WORK ORDER: Exactly as written, output each record given below.
--- INPUT DATA Enclosed Below ---
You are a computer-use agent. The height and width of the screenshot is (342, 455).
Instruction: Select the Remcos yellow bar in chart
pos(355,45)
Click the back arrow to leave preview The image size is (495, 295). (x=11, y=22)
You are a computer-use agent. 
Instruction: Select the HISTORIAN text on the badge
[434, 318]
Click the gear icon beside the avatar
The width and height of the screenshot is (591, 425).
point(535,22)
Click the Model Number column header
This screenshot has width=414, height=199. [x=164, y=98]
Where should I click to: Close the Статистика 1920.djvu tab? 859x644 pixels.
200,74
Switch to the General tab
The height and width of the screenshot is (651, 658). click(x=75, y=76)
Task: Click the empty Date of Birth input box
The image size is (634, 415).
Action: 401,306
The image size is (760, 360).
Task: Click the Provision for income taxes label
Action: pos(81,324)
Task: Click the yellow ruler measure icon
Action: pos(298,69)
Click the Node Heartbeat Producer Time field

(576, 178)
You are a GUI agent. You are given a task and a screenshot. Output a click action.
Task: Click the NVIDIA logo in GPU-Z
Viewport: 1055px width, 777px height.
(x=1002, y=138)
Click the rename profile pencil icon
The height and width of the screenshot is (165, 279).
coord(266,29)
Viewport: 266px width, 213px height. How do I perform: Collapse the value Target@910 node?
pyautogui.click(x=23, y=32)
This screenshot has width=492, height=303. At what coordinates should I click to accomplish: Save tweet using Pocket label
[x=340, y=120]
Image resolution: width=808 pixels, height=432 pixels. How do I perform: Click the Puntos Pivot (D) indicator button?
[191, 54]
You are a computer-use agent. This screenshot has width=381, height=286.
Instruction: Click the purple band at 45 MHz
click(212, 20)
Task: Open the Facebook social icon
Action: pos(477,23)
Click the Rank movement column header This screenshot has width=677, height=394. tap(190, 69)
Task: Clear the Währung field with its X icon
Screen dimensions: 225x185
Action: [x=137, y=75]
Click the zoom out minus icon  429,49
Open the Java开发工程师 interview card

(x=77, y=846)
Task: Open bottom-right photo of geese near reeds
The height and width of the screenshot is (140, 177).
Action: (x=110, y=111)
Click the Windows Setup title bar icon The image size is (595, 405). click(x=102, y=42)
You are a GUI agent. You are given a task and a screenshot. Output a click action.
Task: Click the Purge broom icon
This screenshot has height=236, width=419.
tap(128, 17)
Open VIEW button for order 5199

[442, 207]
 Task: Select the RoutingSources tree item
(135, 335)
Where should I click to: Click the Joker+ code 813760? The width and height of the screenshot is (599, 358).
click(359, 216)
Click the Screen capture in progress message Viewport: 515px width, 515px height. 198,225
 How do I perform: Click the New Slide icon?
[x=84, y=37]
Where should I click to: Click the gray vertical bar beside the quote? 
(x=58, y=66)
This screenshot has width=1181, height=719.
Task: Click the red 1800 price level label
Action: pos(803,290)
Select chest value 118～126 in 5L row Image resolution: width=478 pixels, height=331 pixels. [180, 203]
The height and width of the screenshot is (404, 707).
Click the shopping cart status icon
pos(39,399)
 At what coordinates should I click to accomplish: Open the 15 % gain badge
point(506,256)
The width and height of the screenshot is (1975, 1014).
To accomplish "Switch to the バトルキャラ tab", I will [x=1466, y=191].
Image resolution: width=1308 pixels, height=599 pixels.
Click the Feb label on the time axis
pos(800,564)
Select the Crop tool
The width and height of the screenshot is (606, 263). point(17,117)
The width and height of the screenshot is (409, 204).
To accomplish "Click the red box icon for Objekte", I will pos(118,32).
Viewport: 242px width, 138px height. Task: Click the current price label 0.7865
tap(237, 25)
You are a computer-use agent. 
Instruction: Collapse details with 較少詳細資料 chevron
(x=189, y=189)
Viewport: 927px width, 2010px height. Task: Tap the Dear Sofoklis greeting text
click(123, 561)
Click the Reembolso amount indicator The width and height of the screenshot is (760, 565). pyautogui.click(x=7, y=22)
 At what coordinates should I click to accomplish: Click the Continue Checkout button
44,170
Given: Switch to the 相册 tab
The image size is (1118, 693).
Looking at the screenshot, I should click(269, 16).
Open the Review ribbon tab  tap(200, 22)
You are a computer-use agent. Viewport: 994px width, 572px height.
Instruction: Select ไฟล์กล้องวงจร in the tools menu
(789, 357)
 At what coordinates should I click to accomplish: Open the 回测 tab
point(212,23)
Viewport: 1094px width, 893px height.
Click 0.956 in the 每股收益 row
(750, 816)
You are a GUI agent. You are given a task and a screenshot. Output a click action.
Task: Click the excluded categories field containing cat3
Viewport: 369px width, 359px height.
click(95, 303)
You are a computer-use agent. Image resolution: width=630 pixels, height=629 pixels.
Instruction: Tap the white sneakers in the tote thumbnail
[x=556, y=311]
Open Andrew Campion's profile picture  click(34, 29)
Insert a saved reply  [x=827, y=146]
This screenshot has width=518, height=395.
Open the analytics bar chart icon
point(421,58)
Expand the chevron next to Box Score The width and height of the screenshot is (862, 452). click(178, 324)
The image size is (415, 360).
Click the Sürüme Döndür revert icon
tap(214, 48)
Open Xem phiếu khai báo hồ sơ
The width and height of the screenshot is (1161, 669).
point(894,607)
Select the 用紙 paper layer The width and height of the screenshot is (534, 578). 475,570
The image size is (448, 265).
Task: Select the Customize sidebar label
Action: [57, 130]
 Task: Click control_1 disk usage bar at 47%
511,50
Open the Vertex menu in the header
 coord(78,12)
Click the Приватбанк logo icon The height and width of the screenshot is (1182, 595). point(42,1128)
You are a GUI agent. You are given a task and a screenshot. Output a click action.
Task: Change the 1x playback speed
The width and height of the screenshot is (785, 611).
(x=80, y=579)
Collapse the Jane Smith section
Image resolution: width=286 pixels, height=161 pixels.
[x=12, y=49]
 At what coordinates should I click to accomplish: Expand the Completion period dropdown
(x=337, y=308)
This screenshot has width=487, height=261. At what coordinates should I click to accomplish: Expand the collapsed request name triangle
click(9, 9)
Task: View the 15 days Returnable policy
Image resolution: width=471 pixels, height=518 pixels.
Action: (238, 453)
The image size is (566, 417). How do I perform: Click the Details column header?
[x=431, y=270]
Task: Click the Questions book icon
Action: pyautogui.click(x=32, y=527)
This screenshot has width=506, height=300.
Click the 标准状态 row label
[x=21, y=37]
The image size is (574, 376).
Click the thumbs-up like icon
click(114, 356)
--- End of Enclosed INPUT DATA ---
SOLUTION:
You are a computer-use agent. The height and width of the screenshot is (342, 455).
Instruction: Select the Remcos yellow bar in chart
pos(355,45)
Click the back arrow to leave preview The image size is (495, 295). (x=11, y=22)
You are a computer-use agent. 
Instruction: Select the HISTORIAN text on the badge
[434, 318]
Click the gear icon beside the avatar
The width and height of the screenshot is (591, 425).
point(535,22)
Click the Model Number column header
This screenshot has width=414, height=199. [x=164, y=98]
Where should I click to: Close the Статистика 1920.djvu tab? 859x644 pixels.
200,74
Switch to the General tab
The height and width of the screenshot is (651, 658). click(x=75, y=76)
Task: Click the empty Date of Birth input box
The image size is (634, 415).
Action: 401,306
The image size is (760, 360).
Task: Click the Provision for income taxes label
Action: pos(81,324)
Task: Click the yellow ruler measure icon
Action: pos(298,69)
Click the Node Heartbeat Producer Time field

(576, 178)
You are a GUI agent. You are given a task and a screenshot. Output a click action.
Task: Click the NVIDIA logo in GPU-Z
Viewport: 1055px width, 777px height.
(x=1002, y=138)
Click the rename profile pencil icon
The height and width of the screenshot is (165, 279).
coord(266,29)
Viewport: 266px width, 213px height. How do I perform: Collapse the value Target@910 node?
pyautogui.click(x=23, y=32)
This screenshot has width=492, height=303. At what coordinates should I click to accomplish: Save tweet using Pocket label
[x=340, y=120]
Image resolution: width=808 pixels, height=432 pixels. How do I perform: Click the Puntos Pivot (D) indicator button?
[191, 54]
You are a computer-use agent. This screenshot has width=381, height=286.
Instruction: Click the purple band at 45 MHz
click(212, 20)
Task: Open the Facebook social icon
Action: pos(477,23)
Click the Rank movement column header This screenshot has width=677, height=394. tap(190, 69)
Task: Clear the Währung field with its X icon
Screen dimensions: 225x185
Action: [x=137, y=75]
Click the zoom out minus icon  429,49
Open the Java开发工程师 interview card

(x=77, y=846)
Task: Open bottom-right photo of geese near reeds
The height and width of the screenshot is (140, 177).
Action: (x=110, y=111)
Click the Windows Setup title bar icon The image size is (595, 405). click(x=102, y=42)
You are a GUI agent. You are given a task and a screenshot. Output a click action.
Task: Click the Purge broom icon
This screenshot has height=236, width=419.
tap(128, 17)
Open VIEW button for order 5199

[442, 207]
 Task: Select the RoutingSources tree item
(135, 335)
Where should I click to: Click the Joker+ code 813760? The width and height of the screenshot is (599, 358).
click(359, 216)
Click the Screen capture in progress message Viewport: 515px width, 515px height. 198,225
 How do I perform: Click the New Slide icon?
[x=84, y=37]
Where should I click to: Click the gray vertical bar beside the quote? 
(x=58, y=66)
This screenshot has width=1181, height=719.
Task: Click the red 1800 price level label
Action: pos(803,290)
Select chest value 118～126 in 5L row Image resolution: width=478 pixels, height=331 pixels. [180, 203]
The height and width of the screenshot is (404, 707).
Click the shopping cart status icon
pos(39,399)
 At what coordinates should I click to accomplish: Open the 15 % gain badge
point(506,256)
The width and height of the screenshot is (1975, 1014).
To accomplish "Switch to the バトルキャラ tab", I will [x=1466, y=191].
Image resolution: width=1308 pixels, height=599 pixels.
Click the Feb label on the time axis
pos(800,564)
Select the Crop tool
The width and height of the screenshot is (606, 263). point(17,117)
The width and height of the screenshot is (409, 204).
To accomplish "Click the red box icon for Objekte", I will pos(118,32).
Viewport: 242px width, 138px height. Task: Click the current price label 0.7865
tap(237, 25)
You are a computer-use agent. 
Instruction: Collapse details with 較少詳細資料 chevron
(x=189, y=189)
Viewport: 927px width, 2010px height. Task: Tap the Dear Sofoklis greeting text
click(123, 561)
Click the Reembolso amount indicator The width and height of the screenshot is (760, 565). pyautogui.click(x=7, y=22)
 At what coordinates should I click to accomplish: Click the Continue Checkout button
44,170
Given: Switch to the 相册 tab
The image size is (1118, 693).
Looking at the screenshot, I should click(269, 16).
Open the Review ribbon tab  tap(200, 22)
You are a computer-use agent. Viewport: 994px width, 572px height.
Instruction: Select ไฟล์กล้องวงจร in the tools menu
(789, 357)
 At what coordinates should I click to accomplish: Open the 回测 tab
point(212,23)
Viewport: 1094px width, 893px height.
Click 0.956 in the 每股收益 row
(750, 816)
You are a GUI agent. You are given a task and a screenshot. Output a click action.
Task: Click the excluded categories field containing cat3
Viewport: 369px width, 359px height.
click(95, 303)
You are a computer-use agent. Image resolution: width=630 pixels, height=629 pixels.
Instruction: Tap the white sneakers in the tote thumbnail
[x=556, y=311]
Open Andrew Campion's profile picture  click(34, 29)
Insert a saved reply  [x=827, y=146]
This screenshot has width=518, height=395.
Open the analytics bar chart icon
point(421,58)
Expand the chevron next to Box Score The width and height of the screenshot is (862, 452). click(178, 324)
The image size is (415, 360).
Click the Sürüme Döndür revert icon
tap(214, 48)
Open Xem phiếu khai báo hồ sơ
The width and height of the screenshot is (1161, 669).
point(894,607)
Select the 用紙 paper layer The width and height of the screenshot is (534, 578). 475,570
The image size is (448, 265).
Task: Select the Customize sidebar label
Action: [57, 130]
 Task: Click control_1 disk usage bar at 47%
511,50
Open the Vertex menu in the header
 coord(78,12)
Click the Приватбанк logo icon The height and width of the screenshot is (1182, 595). point(42,1128)
You are a GUI agent. You are given a task and a screenshot. Output a click action.
Task: Change the 1x playback speed
The width and height of the screenshot is (785, 611).
(x=80, y=579)
Collapse the Jane Smith section
Image resolution: width=286 pixels, height=161 pixels.
[x=12, y=49]
 At what coordinates should I click to accomplish: Expand the Completion period dropdown
(x=337, y=308)
This screenshot has width=487, height=261. At what coordinates should I click to accomplish: Expand the collapsed request name triangle
click(9, 9)
Task: View the 15 days Returnable policy
Image resolution: width=471 pixels, height=518 pixels.
Action: (238, 453)
The image size is (566, 417). How do I perform: Click the Details column header?
[x=431, y=270]
Task: Click the Questions book icon
Action: pyautogui.click(x=32, y=527)
This screenshot has width=506, height=300.
Click the 标准状态 row label
[x=21, y=37]
The image size is (574, 376).
Click the thumbs-up like icon
click(114, 356)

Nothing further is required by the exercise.